Yüz yüze bir sessizliği çoğaltıyoruz birlikte. Ülkem ve ben. Benim
gibi binler, yüz binler... Umudunu ve korkusunu yüreğinde bir ur
gibi büyütenler... Kimimiz bu urdan isyan ve lanet sözcüklerine
madde yazarak kurtulmaya çalışırken kibir tahtında kral oluyor.

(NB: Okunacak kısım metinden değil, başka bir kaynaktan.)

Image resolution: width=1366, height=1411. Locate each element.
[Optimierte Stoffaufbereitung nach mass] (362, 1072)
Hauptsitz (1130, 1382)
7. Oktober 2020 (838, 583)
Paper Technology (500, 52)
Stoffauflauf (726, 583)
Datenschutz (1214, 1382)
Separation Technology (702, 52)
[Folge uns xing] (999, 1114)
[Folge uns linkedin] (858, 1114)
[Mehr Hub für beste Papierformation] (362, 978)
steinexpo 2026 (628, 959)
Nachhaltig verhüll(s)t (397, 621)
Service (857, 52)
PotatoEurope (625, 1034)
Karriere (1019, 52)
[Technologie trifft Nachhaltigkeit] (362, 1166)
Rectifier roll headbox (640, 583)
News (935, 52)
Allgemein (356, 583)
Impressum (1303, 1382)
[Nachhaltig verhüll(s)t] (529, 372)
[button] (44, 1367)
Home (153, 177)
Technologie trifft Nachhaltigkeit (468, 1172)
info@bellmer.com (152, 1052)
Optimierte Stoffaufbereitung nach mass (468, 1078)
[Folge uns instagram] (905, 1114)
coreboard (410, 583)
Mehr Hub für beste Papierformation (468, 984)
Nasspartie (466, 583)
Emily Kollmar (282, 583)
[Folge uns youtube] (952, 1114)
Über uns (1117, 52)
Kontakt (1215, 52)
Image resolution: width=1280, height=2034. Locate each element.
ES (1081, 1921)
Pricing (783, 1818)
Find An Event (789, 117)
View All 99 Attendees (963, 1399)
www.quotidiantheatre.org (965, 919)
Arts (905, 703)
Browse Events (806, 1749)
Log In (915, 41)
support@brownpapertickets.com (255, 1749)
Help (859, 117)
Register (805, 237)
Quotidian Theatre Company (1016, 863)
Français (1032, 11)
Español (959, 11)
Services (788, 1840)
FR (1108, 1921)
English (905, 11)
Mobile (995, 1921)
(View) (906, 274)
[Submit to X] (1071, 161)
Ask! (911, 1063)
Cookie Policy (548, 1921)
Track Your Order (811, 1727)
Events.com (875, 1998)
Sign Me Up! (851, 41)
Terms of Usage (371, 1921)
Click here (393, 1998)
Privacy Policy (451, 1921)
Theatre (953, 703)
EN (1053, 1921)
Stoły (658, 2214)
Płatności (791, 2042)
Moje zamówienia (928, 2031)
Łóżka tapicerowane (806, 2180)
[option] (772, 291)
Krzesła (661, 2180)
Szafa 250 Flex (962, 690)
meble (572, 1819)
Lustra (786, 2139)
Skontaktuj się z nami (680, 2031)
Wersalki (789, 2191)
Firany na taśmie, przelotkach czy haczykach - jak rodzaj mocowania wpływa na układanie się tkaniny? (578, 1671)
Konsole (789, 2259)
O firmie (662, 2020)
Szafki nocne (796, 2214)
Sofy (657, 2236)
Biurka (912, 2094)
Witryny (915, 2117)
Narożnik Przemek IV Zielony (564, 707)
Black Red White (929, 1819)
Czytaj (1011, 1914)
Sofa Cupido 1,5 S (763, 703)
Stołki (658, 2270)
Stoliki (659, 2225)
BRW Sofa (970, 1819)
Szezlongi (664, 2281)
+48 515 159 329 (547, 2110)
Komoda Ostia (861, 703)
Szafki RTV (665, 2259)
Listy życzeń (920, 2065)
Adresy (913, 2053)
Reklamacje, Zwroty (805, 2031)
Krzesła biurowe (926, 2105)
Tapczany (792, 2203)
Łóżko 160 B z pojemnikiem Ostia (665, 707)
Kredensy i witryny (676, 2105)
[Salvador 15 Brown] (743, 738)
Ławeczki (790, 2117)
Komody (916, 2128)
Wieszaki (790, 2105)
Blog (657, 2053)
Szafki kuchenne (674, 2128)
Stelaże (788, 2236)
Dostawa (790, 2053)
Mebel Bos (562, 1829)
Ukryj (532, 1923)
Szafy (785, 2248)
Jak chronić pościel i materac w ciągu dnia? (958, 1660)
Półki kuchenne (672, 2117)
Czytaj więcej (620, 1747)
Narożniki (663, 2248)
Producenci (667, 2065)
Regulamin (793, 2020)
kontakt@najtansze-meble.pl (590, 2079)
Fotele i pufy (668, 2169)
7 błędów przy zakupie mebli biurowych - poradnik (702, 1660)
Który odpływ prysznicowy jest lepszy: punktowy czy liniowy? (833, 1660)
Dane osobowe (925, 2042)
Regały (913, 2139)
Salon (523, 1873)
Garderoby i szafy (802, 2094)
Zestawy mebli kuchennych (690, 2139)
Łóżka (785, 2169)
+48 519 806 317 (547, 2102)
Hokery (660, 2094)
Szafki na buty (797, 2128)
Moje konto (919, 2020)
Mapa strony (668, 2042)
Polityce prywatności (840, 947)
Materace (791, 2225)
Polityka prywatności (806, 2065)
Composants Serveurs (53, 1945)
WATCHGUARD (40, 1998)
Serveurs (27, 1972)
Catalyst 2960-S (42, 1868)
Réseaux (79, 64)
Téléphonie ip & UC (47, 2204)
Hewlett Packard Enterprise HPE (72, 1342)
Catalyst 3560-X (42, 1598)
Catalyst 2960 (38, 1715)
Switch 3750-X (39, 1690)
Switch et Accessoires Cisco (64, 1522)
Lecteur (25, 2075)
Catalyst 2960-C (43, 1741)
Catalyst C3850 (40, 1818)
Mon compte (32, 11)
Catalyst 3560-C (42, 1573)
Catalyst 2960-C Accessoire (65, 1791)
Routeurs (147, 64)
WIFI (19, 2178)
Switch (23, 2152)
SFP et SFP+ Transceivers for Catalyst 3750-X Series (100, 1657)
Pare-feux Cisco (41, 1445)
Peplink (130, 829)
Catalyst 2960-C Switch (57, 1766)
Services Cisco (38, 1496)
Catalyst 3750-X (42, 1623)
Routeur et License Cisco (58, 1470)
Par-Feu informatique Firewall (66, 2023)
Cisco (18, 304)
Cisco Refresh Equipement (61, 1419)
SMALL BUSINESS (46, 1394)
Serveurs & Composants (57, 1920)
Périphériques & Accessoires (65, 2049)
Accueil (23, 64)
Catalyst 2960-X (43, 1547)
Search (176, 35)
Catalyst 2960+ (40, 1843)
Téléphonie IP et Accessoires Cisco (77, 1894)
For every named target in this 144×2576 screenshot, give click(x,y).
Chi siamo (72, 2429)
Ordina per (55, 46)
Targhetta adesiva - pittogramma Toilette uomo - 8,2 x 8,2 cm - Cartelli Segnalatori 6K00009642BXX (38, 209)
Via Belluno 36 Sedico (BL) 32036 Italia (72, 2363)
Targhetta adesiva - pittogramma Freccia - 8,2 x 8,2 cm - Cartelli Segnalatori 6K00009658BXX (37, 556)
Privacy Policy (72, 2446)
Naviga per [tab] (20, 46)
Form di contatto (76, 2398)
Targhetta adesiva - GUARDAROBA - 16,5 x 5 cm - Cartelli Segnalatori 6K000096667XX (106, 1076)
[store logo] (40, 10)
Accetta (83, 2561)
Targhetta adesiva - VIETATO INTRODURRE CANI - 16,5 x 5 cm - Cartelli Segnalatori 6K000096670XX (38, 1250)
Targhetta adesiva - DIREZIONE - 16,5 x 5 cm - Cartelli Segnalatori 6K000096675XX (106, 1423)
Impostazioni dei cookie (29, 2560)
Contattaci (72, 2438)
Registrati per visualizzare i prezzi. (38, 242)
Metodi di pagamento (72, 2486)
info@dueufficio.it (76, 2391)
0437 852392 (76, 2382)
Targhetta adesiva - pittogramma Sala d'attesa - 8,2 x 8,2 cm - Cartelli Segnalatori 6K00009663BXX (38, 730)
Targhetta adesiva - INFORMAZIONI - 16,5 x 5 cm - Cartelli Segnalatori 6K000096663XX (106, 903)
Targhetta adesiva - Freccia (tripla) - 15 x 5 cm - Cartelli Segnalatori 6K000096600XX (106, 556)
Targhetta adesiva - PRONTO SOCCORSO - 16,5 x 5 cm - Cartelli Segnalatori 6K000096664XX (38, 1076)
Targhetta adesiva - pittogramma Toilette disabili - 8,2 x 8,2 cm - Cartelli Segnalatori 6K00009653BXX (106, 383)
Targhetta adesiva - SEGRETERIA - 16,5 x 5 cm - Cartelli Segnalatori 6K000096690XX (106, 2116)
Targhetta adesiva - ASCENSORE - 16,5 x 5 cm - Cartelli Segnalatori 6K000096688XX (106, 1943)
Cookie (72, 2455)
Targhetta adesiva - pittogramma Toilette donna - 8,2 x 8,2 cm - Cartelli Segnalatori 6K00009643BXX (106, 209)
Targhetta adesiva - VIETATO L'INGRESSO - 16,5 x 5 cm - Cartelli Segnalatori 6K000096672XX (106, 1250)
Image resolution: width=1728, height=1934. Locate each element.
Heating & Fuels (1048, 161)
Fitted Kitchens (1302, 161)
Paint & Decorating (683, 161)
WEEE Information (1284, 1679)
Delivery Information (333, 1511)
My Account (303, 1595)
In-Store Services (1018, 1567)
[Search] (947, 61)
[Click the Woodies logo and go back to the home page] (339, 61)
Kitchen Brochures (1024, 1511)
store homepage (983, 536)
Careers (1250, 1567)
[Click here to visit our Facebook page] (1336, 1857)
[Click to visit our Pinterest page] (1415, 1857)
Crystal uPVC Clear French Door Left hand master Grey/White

Memnuniyetsiz, tatminsiz, aynı oyuğu eşeleyip duruyoruz, adına
ilerleme diyerek. Kimimiz de bağlılık sadakat ve tevazu içinde
söylediklerinden çok sustuğu dillerde yaşıyor. Yaşatmaya
çalışıyor.
Çocukken tek kişilik bir aileydim, İstanbul'un serin yaz
ikindileriyle, habire kırılan kaldırım taşlarıyla, Boğaz'ın
balıkçıllarıyla konuşurdum, seher rüzgarıyla gelen dualara amin
derdim. Yalnızlıkla öyle çok sınandım ki, yetişkinliğe geçtikçe
bunun ne büyük bir nimet olduğunu her seferinde bedel ödeterek
öğretti bana yaşadıklarım. Farklı kesim ve cemaatlerin durmadan
birbirine düştüğü ve düşürüldüğü bir yerde 'münferit' olmanın
olumsuz olduğu kadar olumlu yanlarını da aşındırdı çünkü benim gibi
pek çokları.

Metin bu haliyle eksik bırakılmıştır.